Postmodern philosophers are engaging in a critique of modernist assumptions about truth and reality. They are doing what philosophers should do: seeking the fundamental principles that lie beneath the surface of cultural conventions.

There is a bewildering array of postmodernist intellectuals. Their postmodern tradition–though they would likely object to being called part of a tradition–is based on the observations and arguments of philosophers like Friedrich Nietzsche, Max Scheller, Martin Heidegger, and the later philosophy of Ludwig Wittgenstein. Those previous philosophers were inspired by the tradition of unmasking the pretensions of rationalism and the illusions of dogmatic speculation that had long percolated within philosophy. The postmodernist philosophers were exposing the illusions of modernity’s dogmatic speculation.

Postmodernists forcefully believe that the modernist dream of discovering the central set of rational categories for understanding reality is dead. Nietzsche’s metaphor that “God is dead” applies to the death of modernity. We now must face our uncharted lives with no universal essences to which we can appeal or certainties on which we can base our lives. We are the products of history, as Hegel had said, but opposite of Hegel, postmodernists declare that history is a nonrational interplay of shifting material and social forces. It does not have a grand purpose. It simply is. What we can do is critically analyze or deconstruct the modernist dream, the modernist illusion of rationally knowable, objective truths to expose how modernity’s illusions arose, and why they seem so real. We cannot remain trapped within the false worldview of the Enlightenment.

Postmodernists call for philosophy as it is traditionally been understood to be torn down. That includes modern philosophy’s conceptions of epistemology, metaphysics, logic, and science. Postmodernism obviously rejects the approach of analytical philosophy, which prizes reason above all.

Postmodernism could be categorized as continental philosophy, with which it has significant cross pollination, but is probably more honest to consider postmodernism as detached from, if not opposed to, much of continental philosophy. Indeed, it is postmodern philosophy’s, constant critique, constant questioning and attacking of other assumptions, that give it much of its bad reputation of believing in nothing of desiring nothing. And yes, it does have to be admitted that certain people who would be considered postmodernist philosophers did kind of go off the deep end into declaring that there is no truth at all. But these philosophers are of little merit, and indeed, if you conjecture that there is nothing of value, then obviously what you say about it has nothing of value. The more substantial philosophers within postmodernism are engaging in that critique of modernity’s illusions, and its illusory structures, and in so doing, to sweep away the social constructions that are leading us astray, and thus we are then more free to understand how things actually are and how we actually are, because we are all colonized in one way or another by modernity and its assumptions.

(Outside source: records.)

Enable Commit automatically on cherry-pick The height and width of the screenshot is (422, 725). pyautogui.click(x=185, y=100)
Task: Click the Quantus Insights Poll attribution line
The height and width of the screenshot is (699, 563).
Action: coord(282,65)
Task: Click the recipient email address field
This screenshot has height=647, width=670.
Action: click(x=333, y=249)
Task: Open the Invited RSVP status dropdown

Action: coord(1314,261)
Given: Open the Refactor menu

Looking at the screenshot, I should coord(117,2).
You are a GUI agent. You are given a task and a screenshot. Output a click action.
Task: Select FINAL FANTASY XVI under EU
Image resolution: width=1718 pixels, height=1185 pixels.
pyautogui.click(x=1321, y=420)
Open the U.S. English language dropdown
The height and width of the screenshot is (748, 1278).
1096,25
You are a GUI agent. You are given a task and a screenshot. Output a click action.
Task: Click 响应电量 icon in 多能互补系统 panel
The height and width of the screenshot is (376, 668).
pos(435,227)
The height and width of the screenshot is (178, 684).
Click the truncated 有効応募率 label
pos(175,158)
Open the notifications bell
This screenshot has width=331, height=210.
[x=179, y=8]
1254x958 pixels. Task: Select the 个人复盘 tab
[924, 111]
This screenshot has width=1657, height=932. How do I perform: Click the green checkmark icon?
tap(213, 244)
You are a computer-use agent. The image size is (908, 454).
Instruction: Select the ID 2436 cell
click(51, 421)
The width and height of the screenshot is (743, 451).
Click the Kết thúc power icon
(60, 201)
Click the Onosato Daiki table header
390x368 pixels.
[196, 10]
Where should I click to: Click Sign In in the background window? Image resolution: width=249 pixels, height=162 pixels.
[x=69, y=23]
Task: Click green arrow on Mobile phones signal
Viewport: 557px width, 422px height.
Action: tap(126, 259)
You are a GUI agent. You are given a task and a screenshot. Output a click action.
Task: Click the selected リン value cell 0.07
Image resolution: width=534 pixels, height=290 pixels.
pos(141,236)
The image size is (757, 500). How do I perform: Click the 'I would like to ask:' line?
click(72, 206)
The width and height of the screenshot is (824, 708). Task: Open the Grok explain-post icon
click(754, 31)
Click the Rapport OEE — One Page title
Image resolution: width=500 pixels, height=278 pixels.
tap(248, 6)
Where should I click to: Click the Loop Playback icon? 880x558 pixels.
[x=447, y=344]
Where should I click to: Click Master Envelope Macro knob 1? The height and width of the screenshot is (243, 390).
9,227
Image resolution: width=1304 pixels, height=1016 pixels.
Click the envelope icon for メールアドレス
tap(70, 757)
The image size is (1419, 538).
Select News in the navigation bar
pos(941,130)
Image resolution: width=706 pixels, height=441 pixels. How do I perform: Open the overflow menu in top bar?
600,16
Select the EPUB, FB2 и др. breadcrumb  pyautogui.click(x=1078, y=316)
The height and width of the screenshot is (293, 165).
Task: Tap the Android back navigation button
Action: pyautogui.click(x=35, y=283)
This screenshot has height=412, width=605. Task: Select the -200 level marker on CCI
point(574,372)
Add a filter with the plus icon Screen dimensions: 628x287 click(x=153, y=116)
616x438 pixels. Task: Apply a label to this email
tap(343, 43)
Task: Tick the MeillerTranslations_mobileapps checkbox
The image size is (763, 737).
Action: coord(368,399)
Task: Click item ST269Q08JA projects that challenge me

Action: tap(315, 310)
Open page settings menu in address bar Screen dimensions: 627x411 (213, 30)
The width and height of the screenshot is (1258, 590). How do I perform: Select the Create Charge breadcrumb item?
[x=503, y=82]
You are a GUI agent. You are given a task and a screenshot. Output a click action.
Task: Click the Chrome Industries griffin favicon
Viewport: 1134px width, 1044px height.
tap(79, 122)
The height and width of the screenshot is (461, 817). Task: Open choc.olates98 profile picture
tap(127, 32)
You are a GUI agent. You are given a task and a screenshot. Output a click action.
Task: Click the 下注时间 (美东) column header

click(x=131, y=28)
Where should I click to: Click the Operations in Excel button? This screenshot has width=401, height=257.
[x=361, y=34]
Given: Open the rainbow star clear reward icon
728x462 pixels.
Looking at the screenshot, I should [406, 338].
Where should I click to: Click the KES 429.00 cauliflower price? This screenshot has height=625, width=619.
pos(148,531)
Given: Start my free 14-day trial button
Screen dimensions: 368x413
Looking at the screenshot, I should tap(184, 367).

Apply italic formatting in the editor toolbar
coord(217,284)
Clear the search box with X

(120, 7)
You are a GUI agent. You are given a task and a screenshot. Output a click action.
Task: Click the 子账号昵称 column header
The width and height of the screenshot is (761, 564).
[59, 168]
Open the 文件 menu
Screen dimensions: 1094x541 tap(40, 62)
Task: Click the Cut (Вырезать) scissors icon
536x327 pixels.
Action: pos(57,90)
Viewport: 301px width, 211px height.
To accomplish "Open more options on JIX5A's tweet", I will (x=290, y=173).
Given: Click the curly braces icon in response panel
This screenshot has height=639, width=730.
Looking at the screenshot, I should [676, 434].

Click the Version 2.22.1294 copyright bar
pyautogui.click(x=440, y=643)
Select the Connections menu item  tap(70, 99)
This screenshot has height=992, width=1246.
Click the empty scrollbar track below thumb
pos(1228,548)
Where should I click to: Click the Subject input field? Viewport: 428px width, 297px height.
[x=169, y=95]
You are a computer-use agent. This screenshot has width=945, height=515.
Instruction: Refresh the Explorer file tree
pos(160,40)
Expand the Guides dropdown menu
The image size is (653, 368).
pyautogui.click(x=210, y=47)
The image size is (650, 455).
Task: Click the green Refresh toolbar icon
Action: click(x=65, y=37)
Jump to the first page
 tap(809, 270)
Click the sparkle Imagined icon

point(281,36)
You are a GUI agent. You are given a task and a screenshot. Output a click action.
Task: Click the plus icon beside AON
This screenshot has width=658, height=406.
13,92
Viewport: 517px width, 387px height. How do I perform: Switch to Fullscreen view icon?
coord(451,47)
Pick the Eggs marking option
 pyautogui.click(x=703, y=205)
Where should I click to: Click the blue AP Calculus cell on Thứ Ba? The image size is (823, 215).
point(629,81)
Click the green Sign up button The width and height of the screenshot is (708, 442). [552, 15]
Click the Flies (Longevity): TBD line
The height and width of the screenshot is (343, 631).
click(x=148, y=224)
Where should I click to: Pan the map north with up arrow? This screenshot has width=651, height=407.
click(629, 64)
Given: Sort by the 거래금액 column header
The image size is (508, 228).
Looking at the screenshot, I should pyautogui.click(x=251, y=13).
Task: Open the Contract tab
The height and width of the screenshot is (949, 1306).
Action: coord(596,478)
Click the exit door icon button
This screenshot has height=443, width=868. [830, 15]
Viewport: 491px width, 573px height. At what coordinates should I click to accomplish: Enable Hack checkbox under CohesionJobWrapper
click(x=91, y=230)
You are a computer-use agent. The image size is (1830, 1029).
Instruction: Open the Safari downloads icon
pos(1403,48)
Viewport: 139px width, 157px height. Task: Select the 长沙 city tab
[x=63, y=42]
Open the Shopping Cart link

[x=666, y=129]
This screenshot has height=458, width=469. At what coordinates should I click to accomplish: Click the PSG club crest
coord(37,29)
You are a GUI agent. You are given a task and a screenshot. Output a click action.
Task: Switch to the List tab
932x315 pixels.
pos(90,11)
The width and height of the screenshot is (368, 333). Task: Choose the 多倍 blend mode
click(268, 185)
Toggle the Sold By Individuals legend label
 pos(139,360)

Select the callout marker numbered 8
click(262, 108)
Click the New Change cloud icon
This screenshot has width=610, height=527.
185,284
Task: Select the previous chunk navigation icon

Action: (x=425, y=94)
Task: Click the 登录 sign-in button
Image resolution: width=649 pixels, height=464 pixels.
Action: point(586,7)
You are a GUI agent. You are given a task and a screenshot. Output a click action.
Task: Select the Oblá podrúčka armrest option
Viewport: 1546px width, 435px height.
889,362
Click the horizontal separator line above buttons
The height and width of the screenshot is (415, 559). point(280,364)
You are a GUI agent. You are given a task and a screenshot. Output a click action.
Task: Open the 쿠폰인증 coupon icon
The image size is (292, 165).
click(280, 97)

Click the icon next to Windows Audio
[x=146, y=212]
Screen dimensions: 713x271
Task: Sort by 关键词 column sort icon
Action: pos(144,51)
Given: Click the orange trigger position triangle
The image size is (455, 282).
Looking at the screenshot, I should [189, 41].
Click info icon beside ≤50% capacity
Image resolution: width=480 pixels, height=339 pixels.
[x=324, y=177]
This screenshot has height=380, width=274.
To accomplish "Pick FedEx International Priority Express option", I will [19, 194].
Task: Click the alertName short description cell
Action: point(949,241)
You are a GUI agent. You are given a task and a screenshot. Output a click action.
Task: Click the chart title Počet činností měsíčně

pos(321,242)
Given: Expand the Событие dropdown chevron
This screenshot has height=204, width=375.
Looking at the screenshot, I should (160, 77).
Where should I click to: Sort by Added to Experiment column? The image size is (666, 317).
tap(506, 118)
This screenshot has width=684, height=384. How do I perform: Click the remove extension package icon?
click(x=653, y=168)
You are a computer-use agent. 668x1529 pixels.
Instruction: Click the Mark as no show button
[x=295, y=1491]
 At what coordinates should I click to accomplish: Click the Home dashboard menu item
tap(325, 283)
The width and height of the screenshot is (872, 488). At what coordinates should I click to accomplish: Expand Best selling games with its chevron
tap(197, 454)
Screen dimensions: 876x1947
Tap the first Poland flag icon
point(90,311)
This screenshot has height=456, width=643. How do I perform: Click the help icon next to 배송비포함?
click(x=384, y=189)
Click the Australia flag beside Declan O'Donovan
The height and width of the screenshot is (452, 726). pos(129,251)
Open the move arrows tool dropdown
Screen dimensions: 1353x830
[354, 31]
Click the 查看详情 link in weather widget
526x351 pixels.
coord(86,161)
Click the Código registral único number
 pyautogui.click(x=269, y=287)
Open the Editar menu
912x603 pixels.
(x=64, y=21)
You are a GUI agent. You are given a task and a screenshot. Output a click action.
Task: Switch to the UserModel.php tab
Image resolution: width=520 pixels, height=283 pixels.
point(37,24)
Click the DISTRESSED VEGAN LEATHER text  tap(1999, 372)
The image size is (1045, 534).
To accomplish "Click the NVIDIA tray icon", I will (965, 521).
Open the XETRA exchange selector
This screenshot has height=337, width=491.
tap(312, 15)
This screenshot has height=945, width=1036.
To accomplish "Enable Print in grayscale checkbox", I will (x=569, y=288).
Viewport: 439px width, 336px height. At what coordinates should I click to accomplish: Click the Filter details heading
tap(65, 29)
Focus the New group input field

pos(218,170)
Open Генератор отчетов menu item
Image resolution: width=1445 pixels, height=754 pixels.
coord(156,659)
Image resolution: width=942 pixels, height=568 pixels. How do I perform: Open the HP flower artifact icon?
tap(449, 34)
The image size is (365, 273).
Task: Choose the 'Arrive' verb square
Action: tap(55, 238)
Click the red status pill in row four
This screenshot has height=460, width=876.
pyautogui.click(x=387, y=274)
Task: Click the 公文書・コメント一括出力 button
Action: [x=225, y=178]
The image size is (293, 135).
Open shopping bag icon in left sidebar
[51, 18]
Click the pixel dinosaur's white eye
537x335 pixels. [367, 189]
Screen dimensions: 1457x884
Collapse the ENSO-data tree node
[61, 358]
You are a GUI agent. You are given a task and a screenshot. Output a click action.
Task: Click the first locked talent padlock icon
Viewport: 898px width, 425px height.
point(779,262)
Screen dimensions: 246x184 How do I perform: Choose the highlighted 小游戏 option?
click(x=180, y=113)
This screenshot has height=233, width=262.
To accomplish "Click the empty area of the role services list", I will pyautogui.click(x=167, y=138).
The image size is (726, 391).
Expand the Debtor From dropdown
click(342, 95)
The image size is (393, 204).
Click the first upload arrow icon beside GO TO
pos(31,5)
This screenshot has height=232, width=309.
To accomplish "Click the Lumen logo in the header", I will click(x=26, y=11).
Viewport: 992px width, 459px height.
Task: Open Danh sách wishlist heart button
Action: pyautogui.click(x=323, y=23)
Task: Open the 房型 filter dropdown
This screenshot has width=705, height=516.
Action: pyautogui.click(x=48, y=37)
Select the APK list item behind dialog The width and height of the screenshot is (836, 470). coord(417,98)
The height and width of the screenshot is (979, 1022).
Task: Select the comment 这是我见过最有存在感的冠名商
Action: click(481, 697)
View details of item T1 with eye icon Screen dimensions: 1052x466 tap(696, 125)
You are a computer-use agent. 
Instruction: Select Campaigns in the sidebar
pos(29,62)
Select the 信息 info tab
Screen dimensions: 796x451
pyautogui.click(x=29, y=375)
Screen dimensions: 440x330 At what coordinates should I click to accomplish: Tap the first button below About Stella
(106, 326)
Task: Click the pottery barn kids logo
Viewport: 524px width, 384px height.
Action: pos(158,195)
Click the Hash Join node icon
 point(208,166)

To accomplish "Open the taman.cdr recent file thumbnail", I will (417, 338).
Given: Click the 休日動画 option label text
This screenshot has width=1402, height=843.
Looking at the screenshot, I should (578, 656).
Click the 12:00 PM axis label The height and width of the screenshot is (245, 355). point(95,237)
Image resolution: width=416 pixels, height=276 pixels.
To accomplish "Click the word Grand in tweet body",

Rather than do a very long lecture on postmodernist philosophy, I’ll give you this introduction here and do shorter videos in the future of shorter lectures on particular postmodernist philosophers, including Jacques Derrida, Michel Foucault, Jean Francois Lyotard, and Jean Baudrillard.

2 comments

  1. Thank you. My interest is as a philosopher but one interested in how philosophical ideas intersect with history. Would you agree that modernism’s worst child is totalitarianism? And that, in part, modernism has been rejected partly in reaction to Stalinism and Nazism?

    1. Interesting question. Some people want to say that totalitarianism is a distinct form of government that arose in the 20th century. I understand why they make that argument, but I look back at authoritarian structures throughout history and I don’t see a significant difference, only a difference of tactics within a basic structure of power concentration. Perhaps it is fair to say that the clinical bureaucratic efficiency of Nazi authoritarianism was a child of modernism. Regardless, I agree with your suggestion that the rejection of modernism is partly a reaction to Stalinism and Nazism. Several of the postmodernists were open about that as part of their opposition.